Ogni confezione ha un numero fisso di pezzi, un modello da costruire e una serie
di varianti. Con l’aumentare del numero di confezioni si amplia il ventaglio
delle variazioni possibili, per ottenere costruzioni di fantasia. La serie
moltiplica le infrazioni alla regola, estendendo il raggio d’azione.
Alcune operazioni, però, sono sempre impossibili: il
concavo e il convesso tali restano, se ho quattro piedini in un parallelepipedo
non potrò mai incastrarlo in uno che dispone di due cavità, dovrò ricorrere ad
un altro parallelepipedo da due, ampliare il numero di pezzi, allontanandomi
sempre di più dal modello originale fino ad un punto n, quando il Lego diventa
materiale altro, magari per realizzare manufatti artistici, ma questa è
l’eccezione non la regola. Anche l’eccezione non è un caso, il Lego muove
comunque dentro una dimensione ludica, mentre tutto rientra nella ferrea logica
della serialità industriale quando si passa a
meccanismi predisposti per l’agire condizionato del consumo. Vale anche quando
si simula il massimo della libertà operativa con la motivazione di offrire risposte su misura al singolo
individuo. Ikea,
di recente, ha allestito un servizio illuminante in tal senso nell’area cucine.

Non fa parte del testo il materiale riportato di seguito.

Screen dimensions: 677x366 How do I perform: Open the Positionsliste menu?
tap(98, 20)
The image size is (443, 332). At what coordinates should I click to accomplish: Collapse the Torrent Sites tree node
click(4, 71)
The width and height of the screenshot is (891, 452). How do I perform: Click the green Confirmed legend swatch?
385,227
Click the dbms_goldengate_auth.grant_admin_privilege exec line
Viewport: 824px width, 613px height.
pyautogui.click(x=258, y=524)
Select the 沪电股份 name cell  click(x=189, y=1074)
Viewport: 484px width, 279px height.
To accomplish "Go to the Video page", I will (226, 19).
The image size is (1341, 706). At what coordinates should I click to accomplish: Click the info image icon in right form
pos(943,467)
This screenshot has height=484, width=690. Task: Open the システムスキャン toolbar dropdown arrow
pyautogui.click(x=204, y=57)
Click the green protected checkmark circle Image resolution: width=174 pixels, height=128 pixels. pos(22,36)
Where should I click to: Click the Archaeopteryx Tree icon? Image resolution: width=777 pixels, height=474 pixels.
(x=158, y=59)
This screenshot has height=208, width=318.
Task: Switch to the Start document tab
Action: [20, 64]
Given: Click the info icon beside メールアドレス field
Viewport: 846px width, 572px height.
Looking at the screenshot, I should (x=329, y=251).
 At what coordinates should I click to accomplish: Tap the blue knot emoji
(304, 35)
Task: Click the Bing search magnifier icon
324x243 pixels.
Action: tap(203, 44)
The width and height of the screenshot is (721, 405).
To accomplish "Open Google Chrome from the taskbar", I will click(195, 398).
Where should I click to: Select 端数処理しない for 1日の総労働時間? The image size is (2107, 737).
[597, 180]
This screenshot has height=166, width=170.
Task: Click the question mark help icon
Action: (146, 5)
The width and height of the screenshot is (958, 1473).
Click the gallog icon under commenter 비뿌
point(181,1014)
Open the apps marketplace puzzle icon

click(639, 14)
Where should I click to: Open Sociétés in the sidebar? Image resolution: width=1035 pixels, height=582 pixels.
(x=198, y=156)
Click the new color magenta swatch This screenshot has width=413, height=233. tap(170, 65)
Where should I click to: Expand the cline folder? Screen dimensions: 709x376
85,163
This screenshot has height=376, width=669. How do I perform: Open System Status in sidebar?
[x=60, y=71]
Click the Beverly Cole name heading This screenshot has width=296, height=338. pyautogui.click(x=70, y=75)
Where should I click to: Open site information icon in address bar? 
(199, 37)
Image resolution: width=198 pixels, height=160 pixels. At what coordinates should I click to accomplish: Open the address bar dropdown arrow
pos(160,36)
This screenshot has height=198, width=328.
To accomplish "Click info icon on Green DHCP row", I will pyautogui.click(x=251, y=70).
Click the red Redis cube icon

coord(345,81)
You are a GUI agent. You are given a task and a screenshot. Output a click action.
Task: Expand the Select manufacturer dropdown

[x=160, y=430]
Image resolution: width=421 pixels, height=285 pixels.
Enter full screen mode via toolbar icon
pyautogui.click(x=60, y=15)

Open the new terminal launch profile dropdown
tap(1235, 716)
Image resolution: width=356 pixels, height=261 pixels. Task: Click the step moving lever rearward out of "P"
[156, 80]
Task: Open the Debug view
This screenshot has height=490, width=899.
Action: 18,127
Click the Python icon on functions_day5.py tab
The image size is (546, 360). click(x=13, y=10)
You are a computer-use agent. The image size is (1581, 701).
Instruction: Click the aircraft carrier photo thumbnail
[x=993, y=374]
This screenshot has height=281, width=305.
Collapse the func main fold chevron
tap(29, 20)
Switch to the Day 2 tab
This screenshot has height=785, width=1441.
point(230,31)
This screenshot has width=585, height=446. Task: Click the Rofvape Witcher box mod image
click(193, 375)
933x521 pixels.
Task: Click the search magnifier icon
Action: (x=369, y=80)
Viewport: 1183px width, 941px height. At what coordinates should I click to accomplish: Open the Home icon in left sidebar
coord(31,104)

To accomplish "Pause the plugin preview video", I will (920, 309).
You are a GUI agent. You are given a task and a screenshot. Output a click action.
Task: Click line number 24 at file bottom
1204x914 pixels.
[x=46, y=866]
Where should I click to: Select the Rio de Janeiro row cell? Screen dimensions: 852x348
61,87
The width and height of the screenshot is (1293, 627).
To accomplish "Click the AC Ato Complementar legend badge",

Il cliente può auto-progettare il suo arredo, avendo a disposizione diversi
strumenti, dal foglio in carta millimetrata e dei parallelepipedi in legno, a
computer sui quali è installato un programma di progettazione. Il gioco del
Lego con i pezzi contati, quelli del catalogo Ikea.
La serie che si propone come unica e dunque nuova, ma non affatto nuova e tantomeno unica, come tutte le produzioni su scala
industriale. Nuovo è il tentativo sempre uguale di
mistificare la volontà di potenza dell’impresa, proposta come volontà di
servire della stessa. Marche e consumatori, una relazione fatale. Bond & Bondage. Ecco la vera
missione segreta di 007.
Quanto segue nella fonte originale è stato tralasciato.